Et si la souveraineté nationale
permettait enfin de voter
en faveur d’un cataclysme

L’Allemagne, pour citer notre partenaire privilégié, est plus modeste. Mais elle a accompli, ce qu’aucune alternance n’a remis en cause, des ajustements douloureux qui font d’elle le seul pilier solide qui tient la maison Europe et qui, parce qu’elle a fait, non sans peine, ce travail sur elle-même, a rendu son économie plus forte et ouverte.

Quel décalage avec la France qui craint toutes les concurrences qui sont perçues, toutes sans exceptions, comme déloyales.

C’est le mouvement de l’avenir que nous refusons de partager, avec ses inconvénients incontestables, mais aussi avec ses perspectives tout aussi incontestables.

Il y a pourtant, en France, en Europe, et dans le monde, une immensité de besoins à satisfaire, à la mesure de la démographie et du monde. Cette somme de besoins, s’ils devaient être évalués du point de vue économique, suffiraient à l’emploi d’une quantité de financement, d’énergie, de savoir-faire, considérables et susceptibles d’amorcer les étapes de la solvabilité, de générer le crédit et la capacité de croissance.

L’Afrique, frappée par tant de fléaux, est en train de réaliser ces mouvements et d’attirer les capitaux pour développer les économies de plusieurs de ses nations. Elle entre dans la modernité, par divers points.

Il y a par ailleurs, des liquidités financières immenses et en circulation, émanant de la Chine, des pays du Golfe, des établissements bancaires, pour ne citer qu’eux, qui peuvent irriguer ces champs et se mettre au service de la construction et à la dynamique de ce nouveau monde, si chacun y met le meilleur dont il est capable, et y délaisse, progressivement, ce qu’il a de pire, l’égoïsme. Si nous ne parvenons pas à nous mettre en ordre pour appeler des tels investissements, alors ne nous plaignons pas que la finance puisse être aussi folle et spéculative que nous.

Permettez-moi de signaler, enfin, l’étrange répugnance que tant d’entre nous éprouvent à l’idée, dans un pays si mal en point, de voir, pour ne citer qu’eux, le Qatar, la Chine, investir ou racheter nos dettes.
Entre une analyse primaire, construite sur un discours xénophobe, nationaliste et anti-capitaliste, et une analyse fondé sur les bienfaits réciproques que peuvent délivrer des investissements et des partenariats, une majorité d’entre nous choisissent de s’en remettre au discours xénophobe et de livrer, par conséquent, les autres qui ne partageraient pas une telle inclination, à cette barbarie, car cela en est une, et ces passerelles, ces collaborations, ces ouvrages, c’est exactement ce à quoi s’opposent les djihadistes, à la différence que leur mobile est expansionniste et le nôtre nombriliste.

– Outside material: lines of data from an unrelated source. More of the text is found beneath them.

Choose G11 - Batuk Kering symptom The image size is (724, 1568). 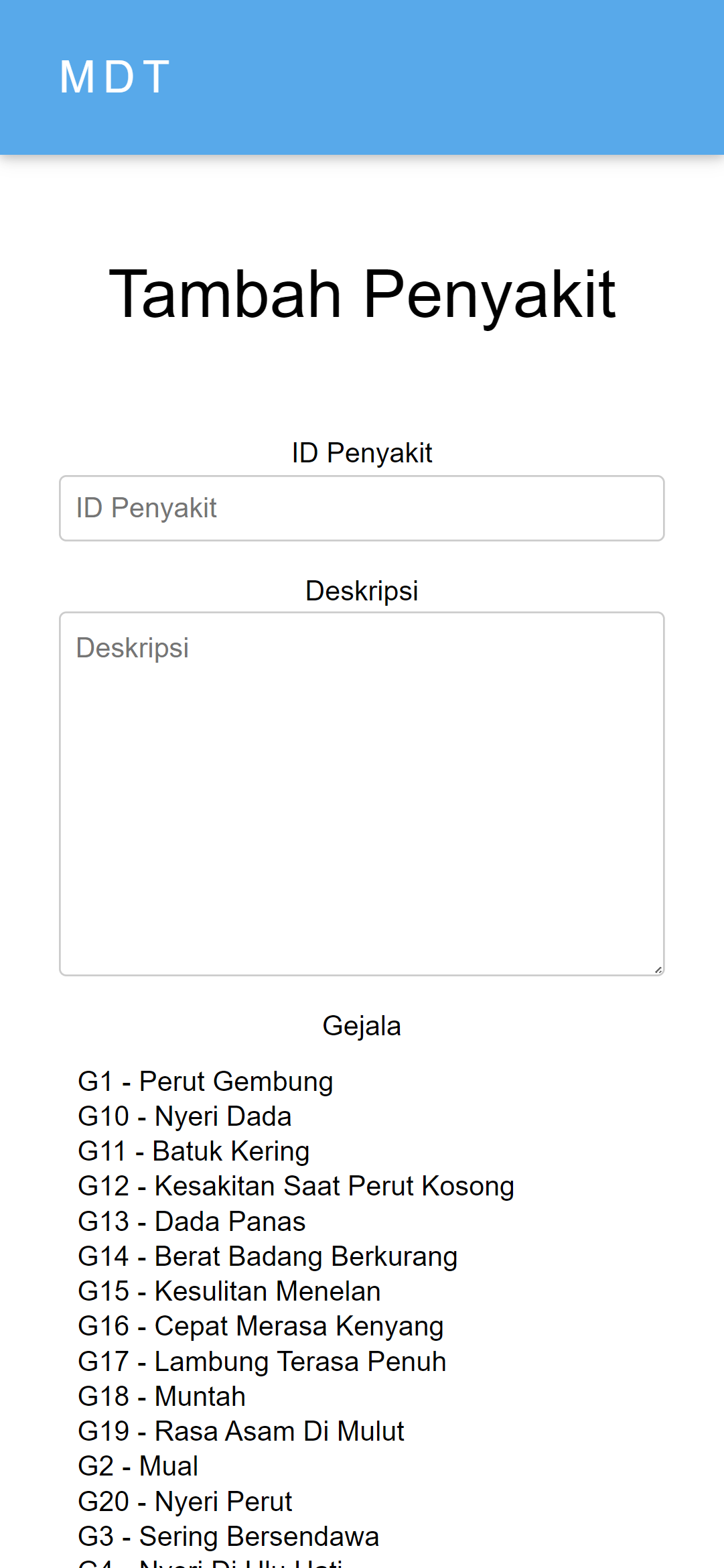click(x=194, y=1151)
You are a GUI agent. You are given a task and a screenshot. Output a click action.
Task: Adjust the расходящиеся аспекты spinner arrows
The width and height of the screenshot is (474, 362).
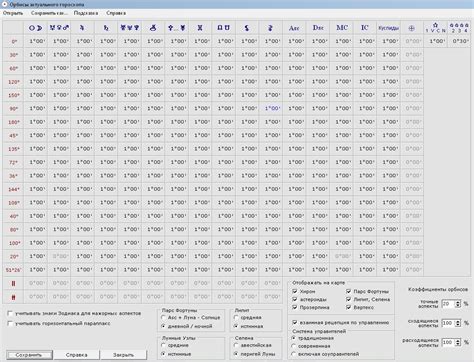point(458,342)
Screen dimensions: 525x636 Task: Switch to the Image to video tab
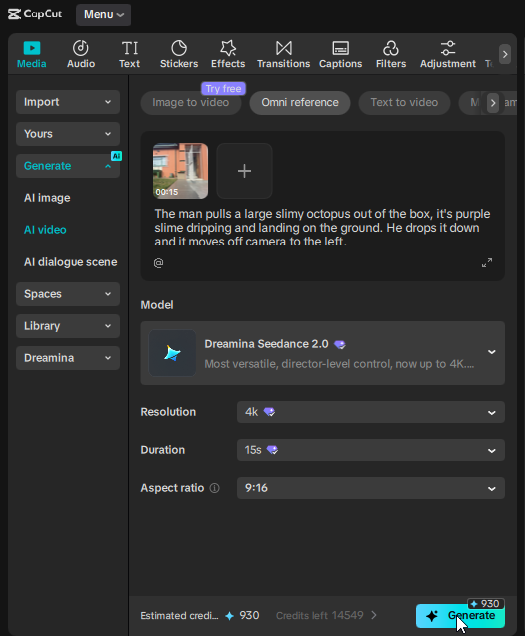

Et si la souveraineté nationale permettait enfin de voter en faveur d’un cataclysme et d’injurier l’avenir au delà du nôtre?
Ce serait là une victoire de la démocratie?

Bien à vous.

NDR: si ce que j’ai pensé et écrit ne constitue pas, dans ces temps troublés, une contribution utile pour notre nation, j’ignore et je demande pardon pour cet aveuglement, ce que pourrait être une telle contribution.